Main

The risk assessment and management of therapeutic strategies for prostate cancer are presently still mainly based on clinical criteria, for example, patient characteristics, clinical stage, serum PSA, and histopathological features, in particular, tumour extent and Gleason score. However, not all low-grade prostate cancers with a Gleason score less than 7 follow an indolent course, and carcinomas with a Gleason score of 7 or higher, on the other hand, may (rarely) present with a rather favourable clinical behaviour. These discrepancies have become increasingly apparent, particularly following the updated recommendations of the 2005 ISUP Gleason System (Harlan et al, 2003), therefore emphasising the pressing need for additional molecular prognostic markers. Interestingly, the lack of reliable molecular biomarkers for the risk assessment of prostate cancer stands in sharp contrast to an ever-emerging number of proposed marker candidates. With nearly 2900 PubMed hits for the search term ‘prostate cancer prognostic marker’ (July 2014), no evidently relevant prognostic biomarker has made its way into clinical practise (Kristiansen, 2012). This issue clearly stresses the necessity to reflect on the validity of biomarkers and biomarker development or even some aspects of our scientific publication culture.
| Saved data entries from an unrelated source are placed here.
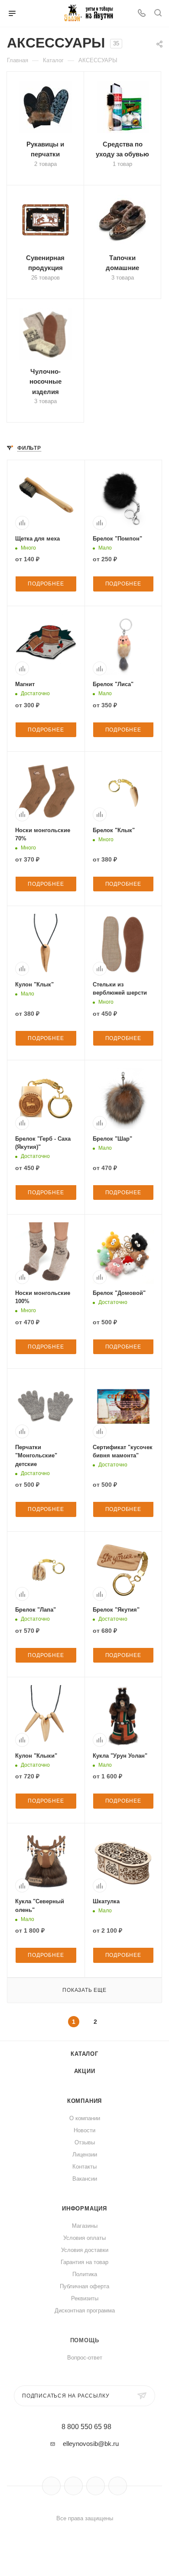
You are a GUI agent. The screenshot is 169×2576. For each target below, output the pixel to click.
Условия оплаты (84, 2238)
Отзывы (85, 2142)
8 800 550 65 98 (86, 2426)
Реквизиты (84, 2298)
Despite the limitation of immunohistochemistry being an only semiquantitative technique, it still represents an essential methodological approach for a large fraction of published biomarker studies. This prompted us to experimentally verify the prognostic value of a wider range of previously published immunohistochemical prognostic markers for prostate cancer in a representative monocentric cohort of radical prostatectomy patients.

Materials and methods

Criteria for identification of prognostic markers

In a first step, prognostic markers for prostate cancer were identified in a PubMed search (‘prostate cancer prognostic/prognosis immunohistochemistry’). Eligibility criteria for study inclusion were: (i) cohort size—a number of patients >50 in studies using conventional slides or >100 for tissue microarray (TMA)-based studies, (ii) multivariate prognostic value demonstrated in Cox analysis (P<0.05), and (iii) conclusive immunohistochemistry protocol and antibody availability. From the pool of resulting candidates, we obtained 28 markers for validation.

Prostate cancer cohort for validation

The cohort consisted of 238 patients having undergone radical prostatectomy for treatment of primary prostate cancer between 1999 and 2006 and for which follow-up data were available. This cohort was compiled as a TMA as described previously, all tumours were reviewed and graded according to the ISUP 2005 recommendations (Gerhardt et al, 2011; Mortezavi et al, 2011; Beer et al, 2012; Gerhardt et al, 2012). Follow-up data were obtained from review of patients’ medical records. Median follow-up time for all patients was 60 months (mean 55 months). A biochemical recurrence, defined as a rising PSA level exceeding 0.1 ng ml−1, after having reached a nadir post surgery, occurred in 111 (46.6%) patients. Median time to PSA relapse was 25 months (interquartile range, 12–46 months); among men not experiencing progression, the median follow-up was 72 months (interquartile range, 60–96 months). In total, 13.4% of patients were lost to follow-up in the first 4 years.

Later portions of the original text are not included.